The second project Keller showed also concerns internal atmospheres, but instead of controlling, this is about “letting climate go by itself”. A competition entry for a tower in San Jose, containing a huge volume of air. This building would also communicates climate around the globe, but using the natural processes of convection, albedo effect and so on within the volume of air. As opposed to the former project, this would just enable a climate within the structure, articulated by the volume of air, and then communicate the performance of that air volume via boxes with sensors on the exterior, linking it to climates worldwide.
The tower enables a kind of “porosity in vertical axis” so the air can ascend or descend, but with no porosity on the sides, it is trapped, in order to manifest the daily patterns within that volume.
Keller says it’s a sort of test tube environment for climatic variation: “In the morning you’d have cold air at bottom and warmer air at the top remaining from the day before … During the day, it gets warmer, and goes to the top, then cooler air is present at the bottom. Humidity collects at the top, condensates on the facade and runs down. Pollution particles are more dense at the bottom than at the top (as they’re heavier)”. And so on …

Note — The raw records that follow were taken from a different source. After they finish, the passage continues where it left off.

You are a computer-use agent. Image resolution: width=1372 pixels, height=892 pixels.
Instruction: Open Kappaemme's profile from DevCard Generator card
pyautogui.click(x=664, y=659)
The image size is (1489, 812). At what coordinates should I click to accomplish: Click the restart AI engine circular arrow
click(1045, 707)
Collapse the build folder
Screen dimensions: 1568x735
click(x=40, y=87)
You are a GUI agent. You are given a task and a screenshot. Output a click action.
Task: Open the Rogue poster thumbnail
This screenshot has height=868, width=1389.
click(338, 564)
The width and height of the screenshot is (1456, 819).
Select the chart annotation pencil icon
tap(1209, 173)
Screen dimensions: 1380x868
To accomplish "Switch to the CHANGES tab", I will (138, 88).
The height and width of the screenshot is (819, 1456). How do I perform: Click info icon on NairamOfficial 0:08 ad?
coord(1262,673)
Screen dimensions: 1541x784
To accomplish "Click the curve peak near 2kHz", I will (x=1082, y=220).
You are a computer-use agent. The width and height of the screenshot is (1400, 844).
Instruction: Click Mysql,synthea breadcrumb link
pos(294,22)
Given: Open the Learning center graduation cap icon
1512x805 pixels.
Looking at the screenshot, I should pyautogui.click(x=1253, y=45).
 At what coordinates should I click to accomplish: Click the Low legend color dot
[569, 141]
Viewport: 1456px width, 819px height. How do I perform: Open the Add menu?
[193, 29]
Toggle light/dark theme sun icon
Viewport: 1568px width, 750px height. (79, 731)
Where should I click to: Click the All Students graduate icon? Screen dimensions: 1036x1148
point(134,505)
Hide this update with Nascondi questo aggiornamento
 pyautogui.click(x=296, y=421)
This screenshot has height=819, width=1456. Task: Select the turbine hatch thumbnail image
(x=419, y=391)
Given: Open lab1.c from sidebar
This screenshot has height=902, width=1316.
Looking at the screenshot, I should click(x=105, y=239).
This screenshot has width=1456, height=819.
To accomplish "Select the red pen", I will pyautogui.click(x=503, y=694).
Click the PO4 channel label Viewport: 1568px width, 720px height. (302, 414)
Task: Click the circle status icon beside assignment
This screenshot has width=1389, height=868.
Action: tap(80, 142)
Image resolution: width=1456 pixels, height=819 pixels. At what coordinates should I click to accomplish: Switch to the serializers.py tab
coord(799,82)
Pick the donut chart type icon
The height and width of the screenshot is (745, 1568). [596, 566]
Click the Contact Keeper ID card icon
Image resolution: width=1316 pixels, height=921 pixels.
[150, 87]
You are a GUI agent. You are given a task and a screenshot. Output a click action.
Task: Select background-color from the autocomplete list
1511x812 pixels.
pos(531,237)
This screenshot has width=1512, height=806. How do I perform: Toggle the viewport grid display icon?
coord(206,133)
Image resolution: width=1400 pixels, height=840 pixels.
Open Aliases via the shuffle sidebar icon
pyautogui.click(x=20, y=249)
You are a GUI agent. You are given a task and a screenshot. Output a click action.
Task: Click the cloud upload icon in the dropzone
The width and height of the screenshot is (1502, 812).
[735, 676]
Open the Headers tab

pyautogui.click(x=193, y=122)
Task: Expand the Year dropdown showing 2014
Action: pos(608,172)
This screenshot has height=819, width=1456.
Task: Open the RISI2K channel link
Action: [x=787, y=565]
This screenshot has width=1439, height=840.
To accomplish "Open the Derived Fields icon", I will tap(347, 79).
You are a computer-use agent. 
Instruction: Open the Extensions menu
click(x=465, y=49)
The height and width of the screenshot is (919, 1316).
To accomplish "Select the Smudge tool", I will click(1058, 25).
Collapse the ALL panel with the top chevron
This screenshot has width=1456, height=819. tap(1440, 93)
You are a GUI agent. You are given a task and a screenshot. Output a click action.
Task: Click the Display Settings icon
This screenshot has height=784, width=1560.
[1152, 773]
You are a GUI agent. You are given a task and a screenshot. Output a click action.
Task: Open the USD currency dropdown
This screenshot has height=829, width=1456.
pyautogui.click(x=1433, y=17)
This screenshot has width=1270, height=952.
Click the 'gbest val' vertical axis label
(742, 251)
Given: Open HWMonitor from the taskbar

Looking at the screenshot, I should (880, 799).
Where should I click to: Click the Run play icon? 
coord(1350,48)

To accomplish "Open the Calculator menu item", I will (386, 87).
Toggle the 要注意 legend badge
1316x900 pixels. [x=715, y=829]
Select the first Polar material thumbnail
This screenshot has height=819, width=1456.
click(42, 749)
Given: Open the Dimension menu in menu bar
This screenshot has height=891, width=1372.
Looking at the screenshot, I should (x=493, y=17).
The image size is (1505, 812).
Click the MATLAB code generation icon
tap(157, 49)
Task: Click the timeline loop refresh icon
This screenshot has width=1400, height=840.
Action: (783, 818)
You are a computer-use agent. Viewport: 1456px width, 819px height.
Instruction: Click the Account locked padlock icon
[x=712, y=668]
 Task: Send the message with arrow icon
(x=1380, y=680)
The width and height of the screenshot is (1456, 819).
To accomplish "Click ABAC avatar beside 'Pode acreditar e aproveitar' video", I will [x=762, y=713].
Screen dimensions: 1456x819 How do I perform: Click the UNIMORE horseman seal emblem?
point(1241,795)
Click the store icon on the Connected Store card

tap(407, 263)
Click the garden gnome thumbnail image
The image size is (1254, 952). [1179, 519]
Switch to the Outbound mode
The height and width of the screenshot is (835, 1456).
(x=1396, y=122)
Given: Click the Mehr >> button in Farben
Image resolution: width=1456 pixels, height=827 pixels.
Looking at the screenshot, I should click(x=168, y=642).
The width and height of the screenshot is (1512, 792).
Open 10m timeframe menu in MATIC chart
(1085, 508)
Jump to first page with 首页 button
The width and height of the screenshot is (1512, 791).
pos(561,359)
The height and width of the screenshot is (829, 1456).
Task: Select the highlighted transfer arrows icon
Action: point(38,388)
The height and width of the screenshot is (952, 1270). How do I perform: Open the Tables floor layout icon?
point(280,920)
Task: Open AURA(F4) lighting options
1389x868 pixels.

So the form triggers a natural atmospheric variation into building, which is then captured by the sensors. These sensors then feed information displays on part of building (essentially on each floor), enabling a comparison at each moment of the performance of the building itself, and then “related atmospheres” to other places on the globe. (A fascinating idea, and really close to my own ideas of building as urban dashboard.)
The third and final project was ‘Environ(ne)ment’ for the CCA, working with Philippe Rahm. This was both a form of “test environment and representation“ concerning an ‘artificial sun’ (as per Eliasson's Weather Project?) triggering differences in heat, light etc. within the gallery space. These phenomena then sampled by sensors, and feed projections about what’s going on in the space. Moving the ideas forward, Keller described how this exhibit then offered suggestions about how you could inhabit these spaces with differing climates - “propositions generated through software”, such as cooking on floor, sleeping on carpet, wearing clothes or not, furniture, activity and relationships all changing function in response to the different environmental characteristics. (This is an intriguing step forward for the ideas, moving into behavioural relationships as a result of changing environments quite directly, rather than the previous two projects with their more subtle but potentially ignorable approach of prompting.)
So Keller sums up by noting how the first project concerned a “conditioned environment” which is then questioned and reopened. The second was a “let go” environment, which is “more natural and costs nothing to trigger variation”. The third concerns “some new way of inhabiting those climates”. He believes this third is interesting as neither totally conditioned nor totally free, but somewhere in between …
Geoff asks a question concerning moving beyond the building into urban and landscape design through temperature gradients. “Could you engineer microclimates through LA? Could you bring different climates to the city?”
Keller responds that it could theoretically “go large scale, though it is hard to trigger it at this scale. At urban scale you have to deal with natural conditions as well”. Having said that, in a sense the cities have already changed our climate at this planetary scale of course - and we could do so again, he suggests, say by “painting the cities all white and replace polar caps” accordingly.
(There are many more fascinating projects at Fabric’s website, as well as details of the projects noted above, and it’ll be worth watching the work of this practice. This kind of work is at the most interesting junction with architecture and urbanism, to my mind, and perhaps the most potentially fruitful.)